■ **WHAT YOU ARE ASKED TO DO**
Print every line of the entries below verbatim, leaving out the pictures.

(Records excerpted from a collection)
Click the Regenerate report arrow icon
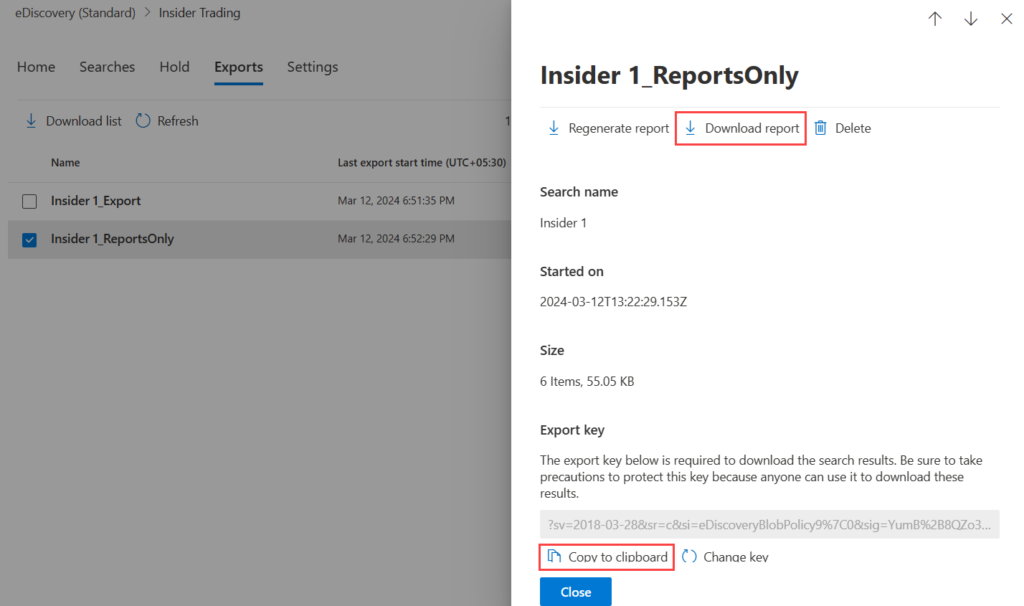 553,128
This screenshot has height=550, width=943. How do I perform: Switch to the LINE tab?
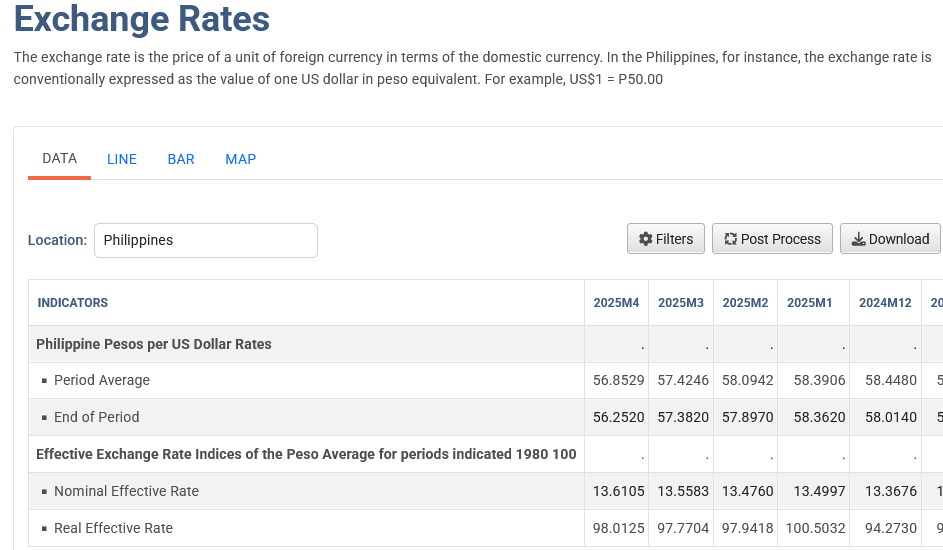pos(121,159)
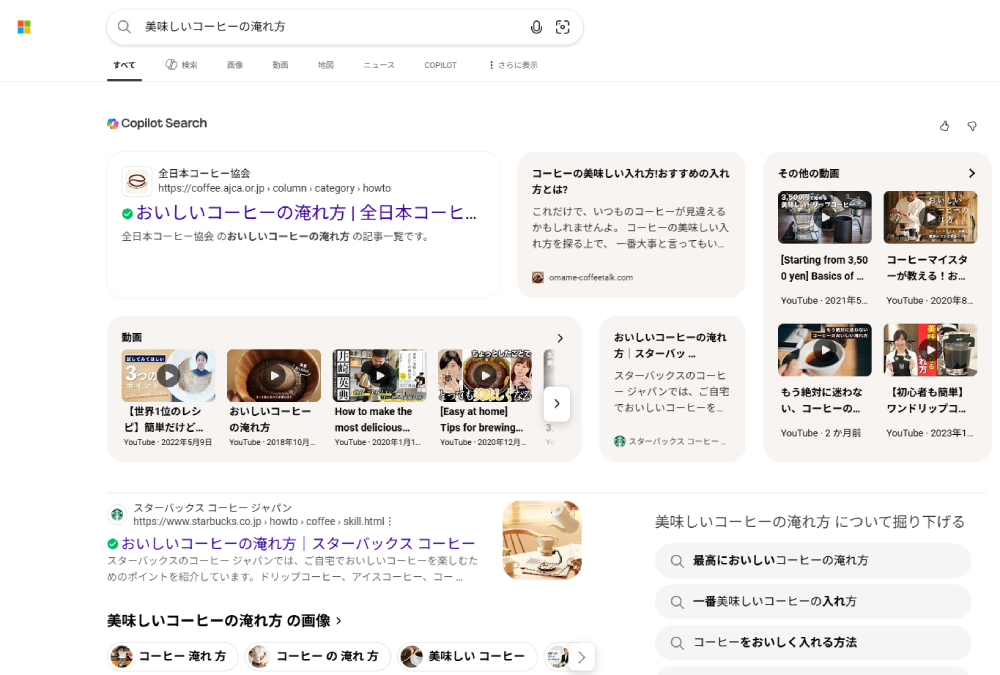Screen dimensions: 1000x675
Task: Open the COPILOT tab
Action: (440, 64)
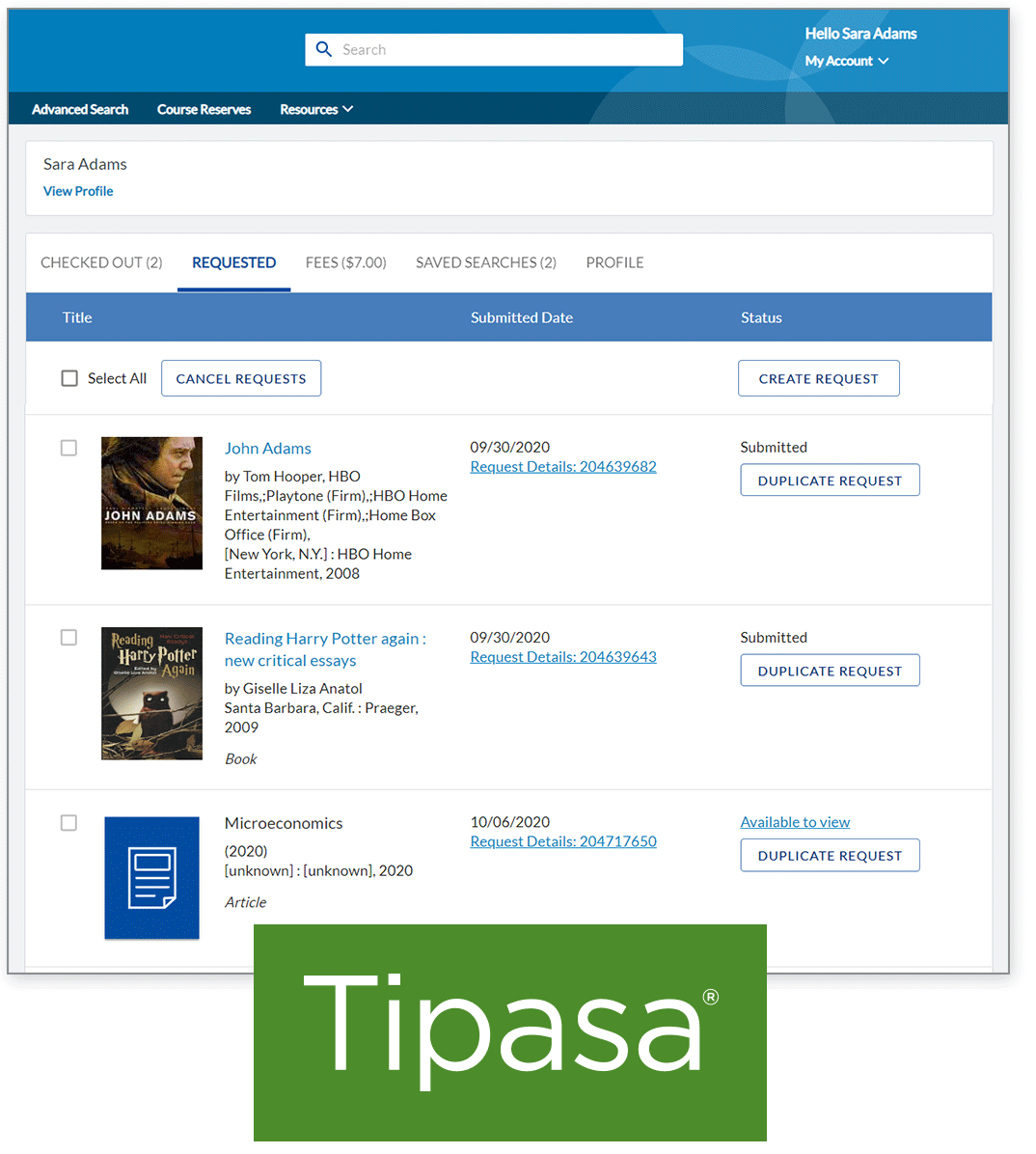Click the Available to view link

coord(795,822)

■ **FULL OUTPUT**
Click the Regenerate report arrow icon
 553,128
This screenshot has height=550, width=943. How do I perform: Switch to the LINE tab?
pos(121,159)
Screen dimensions: 1000x675
Task: Open the COPILOT tab
Action: (440, 64)
Click the Available to view link

coord(795,822)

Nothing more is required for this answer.